> [WHAT TO DO]: Could you copy the lines below exactly, leaving none out?

──────── PROVIDED DATA ────────

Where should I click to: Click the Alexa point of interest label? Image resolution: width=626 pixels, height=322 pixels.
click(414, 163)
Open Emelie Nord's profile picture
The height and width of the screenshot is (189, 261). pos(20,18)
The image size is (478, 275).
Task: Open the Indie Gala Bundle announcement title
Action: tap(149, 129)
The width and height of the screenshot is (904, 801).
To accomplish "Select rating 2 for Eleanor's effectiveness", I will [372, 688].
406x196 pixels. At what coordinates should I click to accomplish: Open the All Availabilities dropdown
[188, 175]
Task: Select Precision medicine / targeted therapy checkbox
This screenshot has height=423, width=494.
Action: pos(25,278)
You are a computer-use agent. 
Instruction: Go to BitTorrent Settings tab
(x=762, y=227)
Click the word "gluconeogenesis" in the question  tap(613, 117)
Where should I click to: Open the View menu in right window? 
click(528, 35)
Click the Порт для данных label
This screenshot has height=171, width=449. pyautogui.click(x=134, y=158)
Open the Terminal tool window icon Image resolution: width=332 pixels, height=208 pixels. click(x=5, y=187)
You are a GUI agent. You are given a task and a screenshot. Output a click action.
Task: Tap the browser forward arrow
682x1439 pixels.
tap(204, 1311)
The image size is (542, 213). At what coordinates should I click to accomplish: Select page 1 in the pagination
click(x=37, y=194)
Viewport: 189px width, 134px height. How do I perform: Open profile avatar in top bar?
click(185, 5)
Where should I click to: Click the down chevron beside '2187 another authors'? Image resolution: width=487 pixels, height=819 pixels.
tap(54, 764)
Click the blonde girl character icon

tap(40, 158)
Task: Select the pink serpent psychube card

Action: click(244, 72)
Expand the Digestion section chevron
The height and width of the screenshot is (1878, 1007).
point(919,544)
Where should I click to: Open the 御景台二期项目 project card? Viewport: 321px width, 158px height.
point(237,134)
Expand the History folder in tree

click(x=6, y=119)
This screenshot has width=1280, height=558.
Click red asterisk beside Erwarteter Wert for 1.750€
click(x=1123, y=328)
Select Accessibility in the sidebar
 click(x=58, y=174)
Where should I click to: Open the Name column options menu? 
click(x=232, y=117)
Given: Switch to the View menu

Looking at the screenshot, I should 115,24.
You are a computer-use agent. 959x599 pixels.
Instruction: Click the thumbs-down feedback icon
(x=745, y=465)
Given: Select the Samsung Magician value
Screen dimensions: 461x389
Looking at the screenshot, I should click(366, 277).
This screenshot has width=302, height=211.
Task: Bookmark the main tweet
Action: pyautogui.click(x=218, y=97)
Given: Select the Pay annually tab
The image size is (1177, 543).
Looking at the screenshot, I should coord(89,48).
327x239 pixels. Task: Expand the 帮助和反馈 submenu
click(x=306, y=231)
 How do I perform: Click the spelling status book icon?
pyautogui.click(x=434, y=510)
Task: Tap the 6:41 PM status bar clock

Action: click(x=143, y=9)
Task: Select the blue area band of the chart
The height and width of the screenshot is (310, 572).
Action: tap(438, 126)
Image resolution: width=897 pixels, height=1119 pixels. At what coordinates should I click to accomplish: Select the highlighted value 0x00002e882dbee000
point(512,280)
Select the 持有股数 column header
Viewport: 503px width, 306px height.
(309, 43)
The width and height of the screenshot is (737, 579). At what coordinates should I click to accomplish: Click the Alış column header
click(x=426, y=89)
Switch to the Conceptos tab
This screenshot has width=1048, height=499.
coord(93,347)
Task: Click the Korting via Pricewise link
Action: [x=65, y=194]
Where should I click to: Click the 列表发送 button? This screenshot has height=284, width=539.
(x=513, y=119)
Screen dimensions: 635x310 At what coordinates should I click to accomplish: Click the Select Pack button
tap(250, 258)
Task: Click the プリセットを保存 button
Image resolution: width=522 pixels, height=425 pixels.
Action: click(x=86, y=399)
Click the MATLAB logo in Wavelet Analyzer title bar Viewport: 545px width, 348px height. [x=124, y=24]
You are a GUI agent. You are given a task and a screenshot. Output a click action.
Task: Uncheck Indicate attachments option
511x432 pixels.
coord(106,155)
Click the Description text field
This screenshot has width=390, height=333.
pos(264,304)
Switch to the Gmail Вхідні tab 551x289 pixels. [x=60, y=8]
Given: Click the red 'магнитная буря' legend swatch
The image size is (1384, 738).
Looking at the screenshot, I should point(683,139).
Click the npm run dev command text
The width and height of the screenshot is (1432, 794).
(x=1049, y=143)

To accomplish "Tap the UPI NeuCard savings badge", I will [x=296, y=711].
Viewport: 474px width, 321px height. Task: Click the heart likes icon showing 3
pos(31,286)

────────

> [RESPONSE TO THE TASK]:
Where should I click to: Click the Alexa point of interest label? Image resolution: width=626 pixels, height=322 pixels.
click(414, 163)
Open Emelie Nord's profile picture
The height and width of the screenshot is (189, 261). pos(20,18)
The image size is (478, 275).
Task: Open the Indie Gala Bundle announcement title
Action: tap(149, 129)
The width and height of the screenshot is (904, 801).
To accomplish "Select rating 2 for Eleanor's effectiveness", I will [372, 688].
406x196 pixels. At what coordinates should I click to accomplish: Open the All Availabilities dropdown
[188, 175]
Task: Select Precision medicine / targeted therapy checkbox
This screenshot has height=423, width=494.
Action: pos(25,278)
You are a computer-use agent. 
Instruction: Go to BitTorrent Settings tab
(x=762, y=227)
Click the word "gluconeogenesis" in the question  tap(613, 117)
Where should I click to: Open the View menu in right window? 
click(528, 35)
Click the Порт для данных label
This screenshot has height=171, width=449. pyautogui.click(x=134, y=158)
Open the Terminal tool window icon Image resolution: width=332 pixels, height=208 pixels. click(x=5, y=187)
You are a GUI agent. You are given a task and a screenshot. Output a click action.
Task: Tap the browser forward arrow
682x1439 pixels.
tap(204, 1311)
The image size is (542, 213). At what coordinates should I click to accomplish: Select page 1 in the pagination
click(x=37, y=194)
Viewport: 189px width, 134px height. How do I perform: Open profile avatar in top bar?
click(185, 5)
Where should I click to: Click the down chevron beside '2187 another authors'? Image resolution: width=487 pixels, height=819 pixels.
tap(54, 764)
Click the blonde girl character icon

tap(40, 158)
Task: Select the pink serpent psychube card

Action: click(244, 72)
Expand the Digestion section chevron
The height and width of the screenshot is (1878, 1007).
point(919,544)
Where should I click to: Open the 御景台二期项目 project card? Viewport: 321px width, 158px height.
point(237,134)
Expand the History folder in tree

click(x=6, y=119)
This screenshot has width=1280, height=558.
Click red asterisk beside Erwarteter Wert for 1.750€
click(x=1123, y=328)
Select Accessibility in the sidebar
 click(x=58, y=174)
Where should I click to: Open the Name column options menu? 
click(x=232, y=117)
Given: Switch to the View menu

Looking at the screenshot, I should 115,24.
You are a computer-use agent. 959x599 pixels.
Instruction: Click the thumbs-down feedback icon
(x=745, y=465)
Given: Select the Samsung Magician value
Screen dimensions: 461x389
Looking at the screenshot, I should click(366, 277).
This screenshot has width=302, height=211.
Task: Bookmark the main tweet
Action: pyautogui.click(x=218, y=97)
Given: Select the Pay annually tab
The image size is (1177, 543).
Looking at the screenshot, I should coord(89,48).
327x239 pixels. Task: Expand the 帮助和反馈 submenu
click(x=306, y=231)
 How do I perform: Click the spelling status book icon?
pyautogui.click(x=434, y=510)
Task: Tap the 6:41 PM status bar clock

Action: click(x=143, y=9)
Task: Select the blue area band of the chart
The height and width of the screenshot is (310, 572).
Action: tap(438, 126)
Image resolution: width=897 pixels, height=1119 pixels. At what coordinates should I click to accomplish: Select the highlighted value 0x00002e882dbee000
point(512,280)
Select the 持有股数 column header
Viewport: 503px width, 306px height.
(309, 43)
The width and height of the screenshot is (737, 579). At what coordinates should I click to accomplish: Click the Alış column header
click(x=426, y=89)
Switch to the Conceptos tab
This screenshot has width=1048, height=499.
coord(93,347)
Task: Click the Korting via Pricewise link
Action: [x=65, y=194]
Where should I click to: Click the 列表发送 button? This screenshot has height=284, width=539.
(x=513, y=119)
Screen dimensions: 635x310 At what coordinates should I click to accomplish: Click the Select Pack button
tap(250, 258)
Task: Click the プリセットを保存 button
Image resolution: width=522 pixels, height=425 pixels.
Action: click(x=86, y=399)
Click the MATLAB logo in Wavelet Analyzer title bar Viewport: 545px width, 348px height. [x=124, y=24]
You are a GUI agent. You are given a task and a screenshot. Output a click action.
Task: Uncheck Indicate attachments option
511x432 pixels.
coord(106,155)
Click the Description text field
This screenshot has width=390, height=333.
pos(264,304)
Switch to the Gmail Вхідні tab 551x289 pixels. [x=60, y=8]
Given: Click the red 'магнитная буря' legend swatch
The image size is (1384, 738).
Looking at the screenshot, I should point(683,139).
Click the npm run dev command text
The width and height of the screenshot is (1432, 794).
(x=1049, y=143)

To accomplish "Tap the UPI NeuCard savings badge", I will [x=296, y=711].
Viewport: 474px width, 321px height. Task: Click the heart likes icon showing 3
pos(31,286)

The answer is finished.